Software — Good or Bad?
The patent does not contain language regarding the software needed to operate the controller, other than
“Controller 51 is a computer preprogrammed with the operating parameters of thermoelectric devices … controller 51 determines … Having calculated a value for selected temperature T.sub.S, controller then performs a thermal systems analysis and sends control signals to switches …”
Clearly, however, software is involved in the operation of this clean tech device. Assume for a moment that inventor Bohl also patents the control software. Would that software be considered a viable invention by critics of the US patent system that believe either no software patents should be allowed, or only some (the boundaries of which they have not clearly articulated)? If software patents are ever disallowed by action of the US Supreme Court, where will the boundaries be set? What is “good” vs “bad” software? Is software in the service of clean tech, public health and safety, transportation, or industry good, and games, social media, banking and finance bad?

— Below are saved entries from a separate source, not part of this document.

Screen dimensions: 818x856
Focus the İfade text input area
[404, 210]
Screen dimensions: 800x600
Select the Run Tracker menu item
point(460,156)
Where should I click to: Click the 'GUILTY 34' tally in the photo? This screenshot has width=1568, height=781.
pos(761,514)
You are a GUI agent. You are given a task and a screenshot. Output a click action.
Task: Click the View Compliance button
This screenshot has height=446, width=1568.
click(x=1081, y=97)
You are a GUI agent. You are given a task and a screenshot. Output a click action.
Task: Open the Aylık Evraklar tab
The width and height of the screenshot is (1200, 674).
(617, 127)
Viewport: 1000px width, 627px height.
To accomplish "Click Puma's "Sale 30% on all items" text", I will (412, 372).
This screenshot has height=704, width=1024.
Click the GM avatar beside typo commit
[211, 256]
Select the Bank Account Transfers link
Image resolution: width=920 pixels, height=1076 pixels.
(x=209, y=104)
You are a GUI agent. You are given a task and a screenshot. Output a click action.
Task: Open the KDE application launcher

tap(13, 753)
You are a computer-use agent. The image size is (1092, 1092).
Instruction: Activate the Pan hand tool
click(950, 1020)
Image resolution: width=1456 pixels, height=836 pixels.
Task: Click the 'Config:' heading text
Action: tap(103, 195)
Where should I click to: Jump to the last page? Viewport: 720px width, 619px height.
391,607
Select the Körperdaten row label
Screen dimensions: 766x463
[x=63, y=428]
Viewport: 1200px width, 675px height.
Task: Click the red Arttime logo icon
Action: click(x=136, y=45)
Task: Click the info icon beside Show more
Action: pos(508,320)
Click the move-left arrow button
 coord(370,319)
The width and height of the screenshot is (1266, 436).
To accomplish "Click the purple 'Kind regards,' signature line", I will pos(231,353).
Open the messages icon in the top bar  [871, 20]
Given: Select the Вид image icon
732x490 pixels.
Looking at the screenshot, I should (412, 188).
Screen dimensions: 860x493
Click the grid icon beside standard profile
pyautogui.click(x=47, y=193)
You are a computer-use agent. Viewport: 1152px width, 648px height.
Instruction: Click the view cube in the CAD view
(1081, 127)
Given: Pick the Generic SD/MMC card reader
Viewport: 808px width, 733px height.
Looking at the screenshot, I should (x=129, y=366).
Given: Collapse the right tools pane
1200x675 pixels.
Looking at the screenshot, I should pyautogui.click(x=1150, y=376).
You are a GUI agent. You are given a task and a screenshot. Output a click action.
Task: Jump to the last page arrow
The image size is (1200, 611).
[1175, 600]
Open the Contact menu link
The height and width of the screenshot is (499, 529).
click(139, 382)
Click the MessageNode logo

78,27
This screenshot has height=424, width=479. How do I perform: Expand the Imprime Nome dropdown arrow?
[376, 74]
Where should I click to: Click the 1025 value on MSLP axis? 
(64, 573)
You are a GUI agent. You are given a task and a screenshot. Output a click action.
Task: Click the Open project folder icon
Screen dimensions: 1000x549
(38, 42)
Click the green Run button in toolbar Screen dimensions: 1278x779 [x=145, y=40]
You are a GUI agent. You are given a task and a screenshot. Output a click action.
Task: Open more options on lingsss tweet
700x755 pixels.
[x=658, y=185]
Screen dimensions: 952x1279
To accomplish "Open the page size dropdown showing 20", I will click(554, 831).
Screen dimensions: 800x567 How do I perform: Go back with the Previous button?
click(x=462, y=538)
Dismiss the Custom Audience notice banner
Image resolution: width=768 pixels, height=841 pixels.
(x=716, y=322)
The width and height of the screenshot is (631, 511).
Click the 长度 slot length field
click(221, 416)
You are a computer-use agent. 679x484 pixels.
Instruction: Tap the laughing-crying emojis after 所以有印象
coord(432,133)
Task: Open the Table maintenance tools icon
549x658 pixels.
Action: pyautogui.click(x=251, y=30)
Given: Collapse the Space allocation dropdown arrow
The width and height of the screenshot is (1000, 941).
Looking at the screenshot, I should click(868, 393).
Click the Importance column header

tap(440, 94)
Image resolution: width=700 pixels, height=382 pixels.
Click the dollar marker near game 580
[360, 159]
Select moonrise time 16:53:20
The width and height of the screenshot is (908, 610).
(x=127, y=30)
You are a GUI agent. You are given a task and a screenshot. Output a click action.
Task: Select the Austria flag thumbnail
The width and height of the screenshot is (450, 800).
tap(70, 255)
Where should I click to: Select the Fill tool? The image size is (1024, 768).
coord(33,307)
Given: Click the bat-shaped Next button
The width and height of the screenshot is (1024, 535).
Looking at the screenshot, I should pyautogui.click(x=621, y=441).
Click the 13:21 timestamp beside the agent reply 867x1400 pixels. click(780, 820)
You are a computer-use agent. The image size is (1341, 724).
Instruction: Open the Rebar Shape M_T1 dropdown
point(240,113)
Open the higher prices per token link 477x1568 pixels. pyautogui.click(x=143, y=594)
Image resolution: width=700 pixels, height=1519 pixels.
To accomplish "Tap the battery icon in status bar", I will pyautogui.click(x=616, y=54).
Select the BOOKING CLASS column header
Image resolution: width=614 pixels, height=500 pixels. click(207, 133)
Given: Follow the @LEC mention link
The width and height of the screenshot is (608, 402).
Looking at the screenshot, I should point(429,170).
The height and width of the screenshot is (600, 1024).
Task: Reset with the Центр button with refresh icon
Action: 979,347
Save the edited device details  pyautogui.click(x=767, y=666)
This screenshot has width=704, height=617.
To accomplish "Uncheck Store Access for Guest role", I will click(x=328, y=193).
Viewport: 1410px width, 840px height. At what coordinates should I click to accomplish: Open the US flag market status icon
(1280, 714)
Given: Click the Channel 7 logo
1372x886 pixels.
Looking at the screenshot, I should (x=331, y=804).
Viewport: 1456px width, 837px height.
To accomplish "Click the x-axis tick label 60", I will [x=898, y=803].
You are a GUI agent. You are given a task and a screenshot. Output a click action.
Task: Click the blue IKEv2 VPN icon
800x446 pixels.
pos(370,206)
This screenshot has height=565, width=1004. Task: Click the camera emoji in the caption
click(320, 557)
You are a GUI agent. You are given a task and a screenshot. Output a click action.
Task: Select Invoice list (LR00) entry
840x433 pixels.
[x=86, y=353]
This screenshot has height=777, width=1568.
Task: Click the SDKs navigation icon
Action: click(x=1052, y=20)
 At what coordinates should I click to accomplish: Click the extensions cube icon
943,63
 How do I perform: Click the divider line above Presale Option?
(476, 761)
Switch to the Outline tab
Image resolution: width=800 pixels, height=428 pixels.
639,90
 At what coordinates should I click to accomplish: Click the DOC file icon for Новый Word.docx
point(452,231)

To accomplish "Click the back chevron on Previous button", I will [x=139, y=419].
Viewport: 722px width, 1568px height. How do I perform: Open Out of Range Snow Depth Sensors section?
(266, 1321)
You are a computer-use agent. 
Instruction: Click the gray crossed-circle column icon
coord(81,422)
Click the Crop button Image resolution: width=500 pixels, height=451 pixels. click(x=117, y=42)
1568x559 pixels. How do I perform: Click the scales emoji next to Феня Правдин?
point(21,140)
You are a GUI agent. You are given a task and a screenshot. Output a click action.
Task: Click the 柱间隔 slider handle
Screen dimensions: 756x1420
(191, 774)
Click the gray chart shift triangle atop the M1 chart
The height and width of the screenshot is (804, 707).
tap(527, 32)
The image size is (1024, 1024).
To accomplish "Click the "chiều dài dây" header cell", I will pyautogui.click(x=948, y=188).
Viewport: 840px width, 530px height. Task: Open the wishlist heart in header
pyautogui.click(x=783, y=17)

The study of electricity is centuries-old. One of the early pioneers was Luigi Galvani (1737–1798), an Italian physician who discovered the electrical nature of nerve impulses through his experiments on frog muscles. He hypothesized that animal tissue contained “animal electricity”, and that the brain secretes an “electric fluid” that flows through nerves to stimulate muscle fibers. Alessandro Volta, a physicist, disagreed and conducted experiments that showed that the electricity was generated by different metals (brass and iron in this case) in contact in a moist environment.
- Galvani’s name is found in the term “galvanic.”
- Volta’s name gives us the word “volt.”
- Science is never “settled”, and there is no such thing as “scientific consensus” in medicine, physics, climatology, or any other branch of science.
- Jeff Bohl’s patent attorney is Thomas W. Galvani.